FRANKFURTER RUNDSCHAU: The EU is not capable of integrating 11 new states simultaneously

A commentary by Knut Pries in today's edition notes that the Agenda 2000 plan from the European Commission is a proposal and not a final agreement. As such it will be the focus of heated debate until the next EU summit in Luxembourg in December.

Pries says: "The Scandinavians are showing their discontent over the apparently unfair handling of the Baltic (candidacies). Naturally the Lithuanians and Latvians are upset. But the disagreement is not as sharp as it was regarding NATO (expansion). This time the decision is more objective. It is something different if you offer the prize of EU agrarian policies or partnership guarantees of NATO to Romania.

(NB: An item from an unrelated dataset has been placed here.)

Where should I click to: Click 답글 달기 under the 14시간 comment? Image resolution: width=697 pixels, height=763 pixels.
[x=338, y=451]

The latter is primarily a question of political will, the former more based on economic facts. Poland, Hungary, the Czech Republic, Slovenia and Estonia are ready for admission. Romania, Bulgaria, Lithuania and Latvia need more help as market economies and in competitiveness; Slovakia as a democracy is 'momentarily insufficient.' Those are plausible proofs."

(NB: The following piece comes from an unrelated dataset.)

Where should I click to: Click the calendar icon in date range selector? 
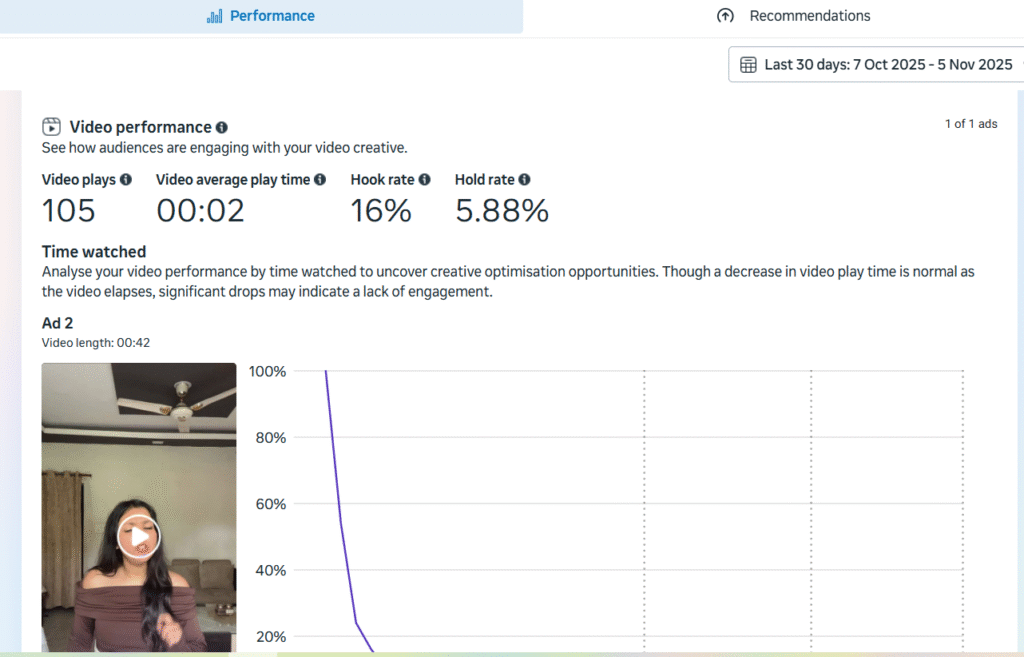tap(748, 65)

Pries continues by asking: "Can't a Regatta Start for membership negotiations be organized in which everyone may participate? This would be more ceremonial than substantial. A great but ultimately empty gesture would be a kind of dishonest diplomacy to help Western politicians gain approval in Eastern Europe."

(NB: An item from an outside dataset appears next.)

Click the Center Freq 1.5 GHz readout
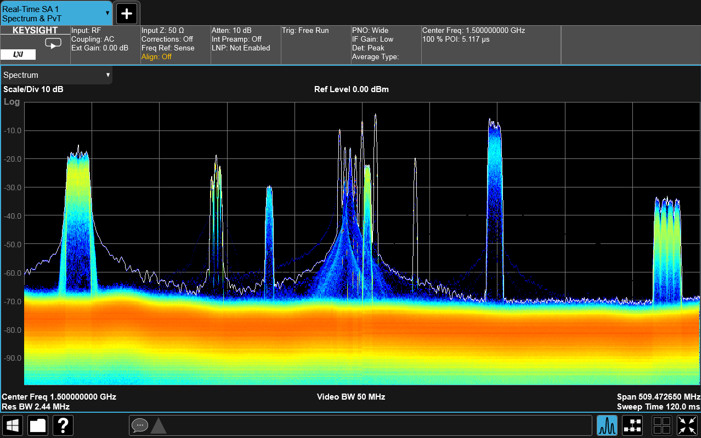701x438 pixels. (x=59, y=397)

"No," Pries complains. He says, "the 'Six-Pack option' marks the extent of current possibilities." The columnist concludes that the Brussels bureaucracy is not capable of integrating 11 new states simultaneously into an organization with hundreds of groundrules and thousands of laws compiled over four decades.

WALL STREET JOURNAL EUROPE: The new French deficit proposal violates tried-and-true principles

The paper today publishes an editorial criticizing a deficit reduction proposal by French Prime Minister Lionel Jospin aiming to allow France to meet the strict criteria for European monetary union (EMU). The editorial points out that the tax rate on corporate capital gains will be more than doubled from 19 percent to 42 percent. "This," the editorial complains, "is on top of myriad other levies and regulatory costs of doing business in France."

The newspaper continues by saying: "Economists may disagree on how much the state can penalize businesses before the economy goes into a coma, but Mr Jospin's economic policy ideas violate so many time-tried principles that his circle of defenders is limited to such distinguished company as his Communist partners and die-hard socialists. We don't pretend to know the precise point at which companies respond negatively to disincentives such as this, but we feel pretty sure France passed that point long ago. French labor laws make firing workers costly and, wary of crippling strikes, companies are loath to seek concessions from labor unions. Companies will try to recover the increased tax costs as best they can, but the upshot of their efforts will be higher prices, less demand and a boon to foreign competitors. Many will be tempted to vote with their feet, moving production to Britain or other lower-cost centers."

The editorial concludes that Jospin's proposal may even fail to bring the French budget into line with Emu criteria. It calls the plan "another one-off measure (that) may again prove self-defeating, sending Mr Jospin back to his chemistry set in search of further creative solutions designed to skirt the real problem, a bloated public sector created by his Socialist forerunners."

LE FIGARO: France's Socialists prefer taxation to economic actions

A commentary by Michel Schifres in yesterday's edition of France's conservative paper also is critical of Jospin's deficit reduction plan. Schifres writes: "The total change of the Socialists' attitude is just amazing. Only a few months ago they were expressing concern about the Euro and its consequences, seeking other solutions. Now they appear as enthusiastic defenders of it! This attitude is not led by a desire to manage the state better, but rather, the sole drive is to respect European (monetary) deadlines. Sticking to the tradition, the Socialists prefer taxation to economic actions. Additional taxes exceed significantly the restrictions of the budget."